Mastering Bit Manipulation: A Step-by-Step Guide

Sujan HaldarSujan Haldar
6 min read

Decimal to Binary conversion

Convert decimal number to binary by divide it using 2 and take reminder in reverse order.

public class Solution{
    public String decimalToBinary(int num){
        StringBuilder ans = new StringBuilder();
        while(num !=0){
            if(num%2 == 0) ans.append('0');
            else ans.append('1');
            num = num/2;
        }
        return ans.reverse().toString();
    }
}

Binary to Decimal conversion

Conver binary number to decimal by multiply 2^(n-1) from right to left.

public class Solution{
    public int binaryToDecimal(String binary){
        int ans = 0;
        int power = 1;
        for(int i = binary.length()-1;i>=0;i--){
            ans = ans + (power * (binary.charAt(i)-'0'));
            power = power*2;
        }
        return ans;
    }
}

How computer store decimal number

Computer store integer number as 32 bit binary number .

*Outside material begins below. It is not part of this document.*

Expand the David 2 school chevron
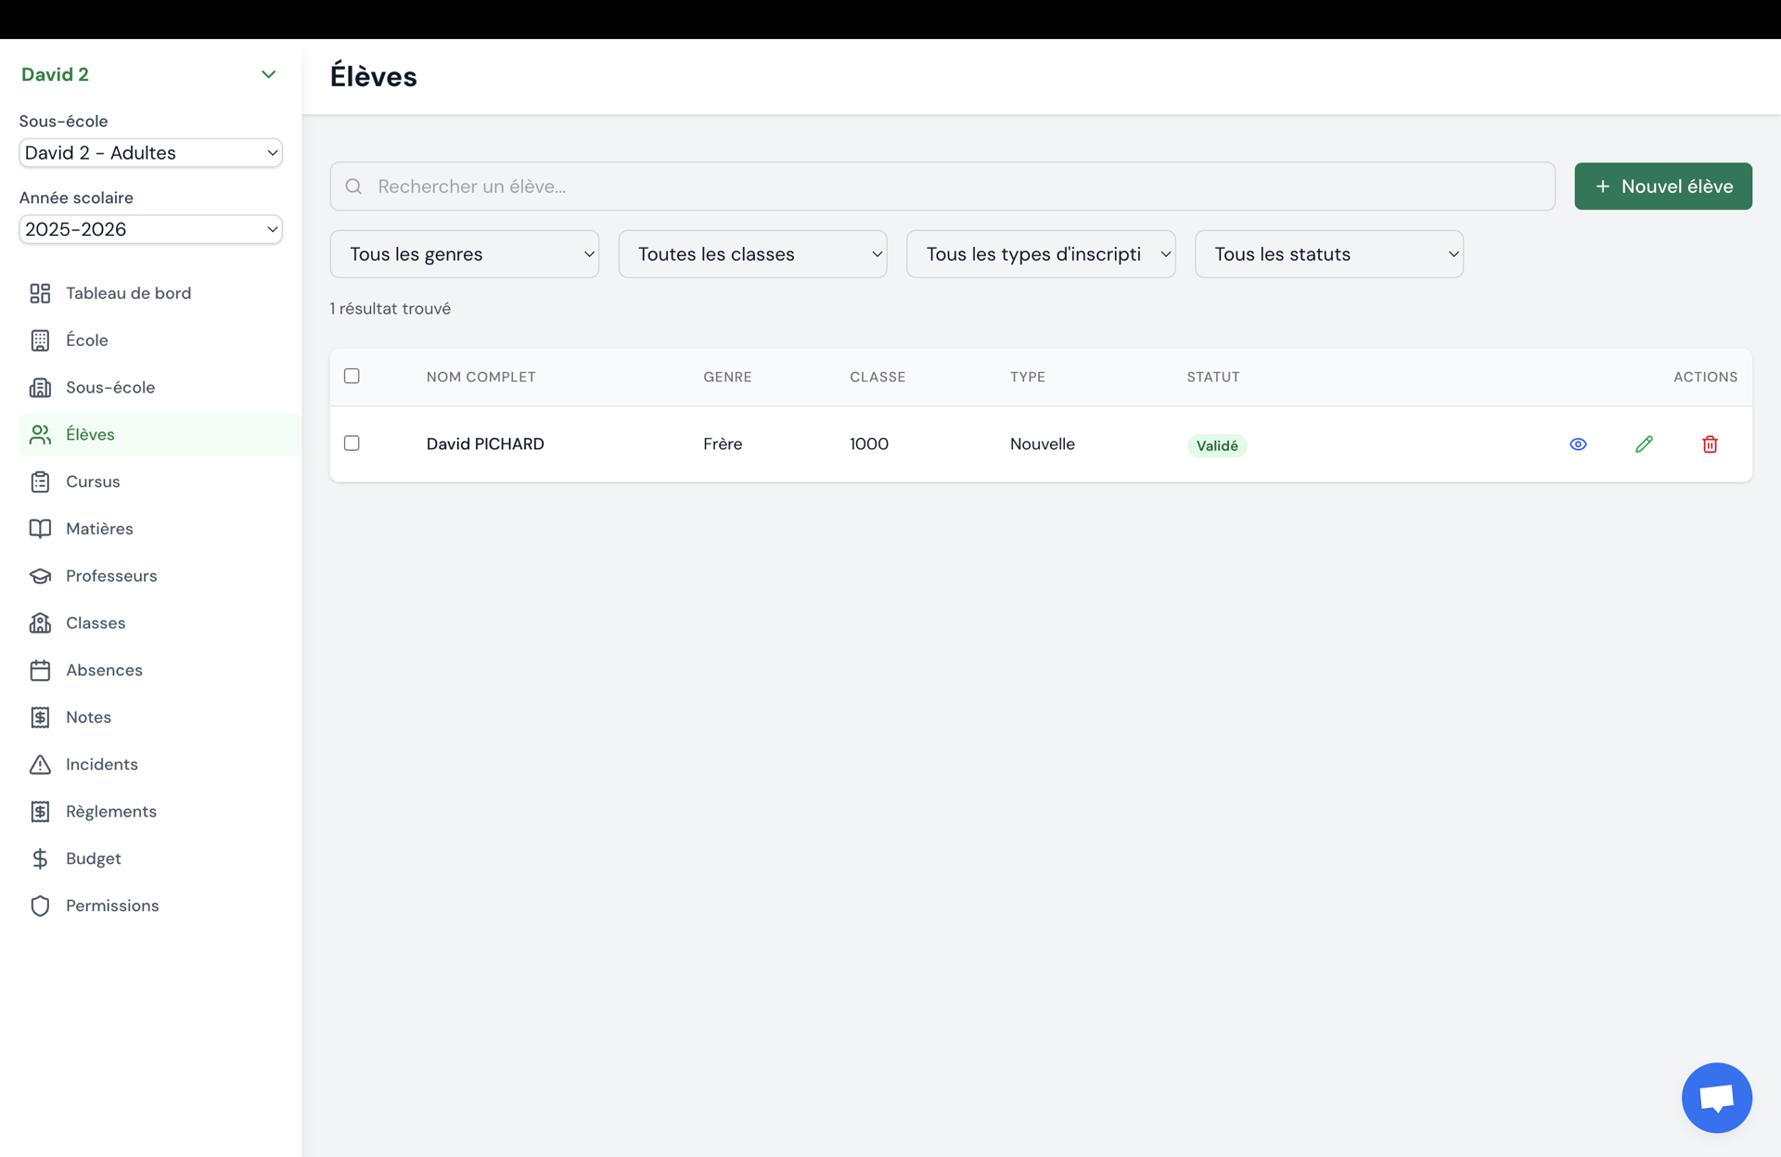click(268, 74)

For example : 13 → 1101 → 0000……0001101

1’s & 2’s Complement

1’s complement : Decimal → Binary → Flip all bit

For example : 13 → 1101 →0010

2’s complement : 1’s complement + 1

For example : 0010+1 →0011

How computer store negetive number

Computer store negetive number as 2’s complement

For an integer 31st bit is for sign. 0 → positive, 1 → Negetive

Step 1 : Convert binary value of positive number

Step 2 : Find out 2’s complement

And,Or,XOR,Shift,Not

And : 1 &1 = 1; 1&0 = 0

Or : 1 |1 = 1; 1|0 = 1

XOR : 1 ^ 1= 0; 0^0=0; 1^0 = 1 (Odd number of one or zero : 1; Even number or one or zero : 0)

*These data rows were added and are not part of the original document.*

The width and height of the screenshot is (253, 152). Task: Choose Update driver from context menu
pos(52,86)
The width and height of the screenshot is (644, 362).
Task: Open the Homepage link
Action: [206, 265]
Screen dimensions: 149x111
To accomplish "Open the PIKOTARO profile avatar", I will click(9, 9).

Right Shift : » (Shift from left to right) → num » k = num / 2^k

Example : 00..001101 » 1 = 00..000110

Left Shift : « (Shift from right to left) → num « k = num* 2^k

Example : 00..001101 » 1 = 00..011010

Not Operator(~) :

Step 1 : Flip all the bit

Step 2 : Check the result of step 1 . If it is negetive ,find out 2’s complement .

So ~13 = -14

Why -14 : Actually the ~ operator only flip the bit. We flip all bit so sign bit also flip . For positive number after fliping all bit we get negetive number and computer store it as 2’s complement so we don't find out the value of negetive number. That’s why we use 2’s complement to find out original negetive value.

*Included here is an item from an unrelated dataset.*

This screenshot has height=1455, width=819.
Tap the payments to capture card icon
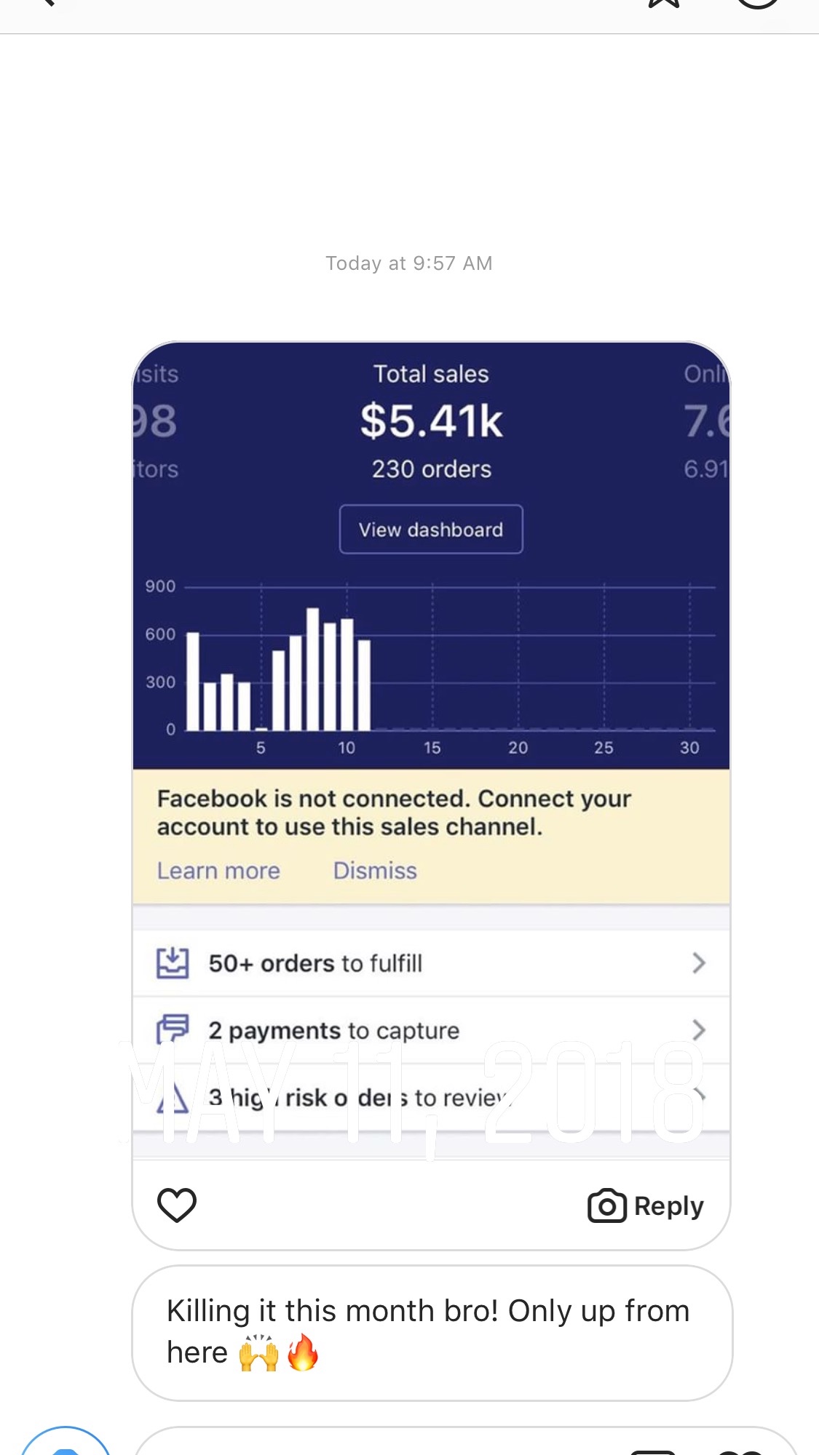173,1029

Swap two number using bitwise operator

Let assume two numbers are a & b.

a = a ^ b;

b = a^b = (a^b)^b = a ; (Here a = a ^ b)

a = a^b = (a^b)^a = b ; (Here a = a^b and b = a)

public class SwapNumber {
    public static void main(String[] args) {
        int a = 5;
        int b = 9;
        a = a^b;
        b = a^b;
        a = a^b;
        System.out.println(a); // 9
        System.out.println(b); // 5
    }
}

Check odd or even number

The LSB of odd number is always 1 and even is always 0. So even number always produce zero if we perform num & 1 .

7 = 111           8 = 1000
  111                 1000
& 001               & 0001
-------           -----------
  001                 0000
public class CheckEvenOrOdd {
    public static void evenOrOdd(int num){
        int res = num & 1;
        if(res == 0){
            System.out.println("Even Number");
        }else {
            System.out.println("Odd Number");
        }
    }
}

Check the i th bit is set or not

Approach 1 : Using left shift & and operator

Step 1 : Perform left shift of 1 by i. Let i = 2 that menas 1 « 2 = 00…00100 , so only i’th bit is set to 1 and all other bits are 0.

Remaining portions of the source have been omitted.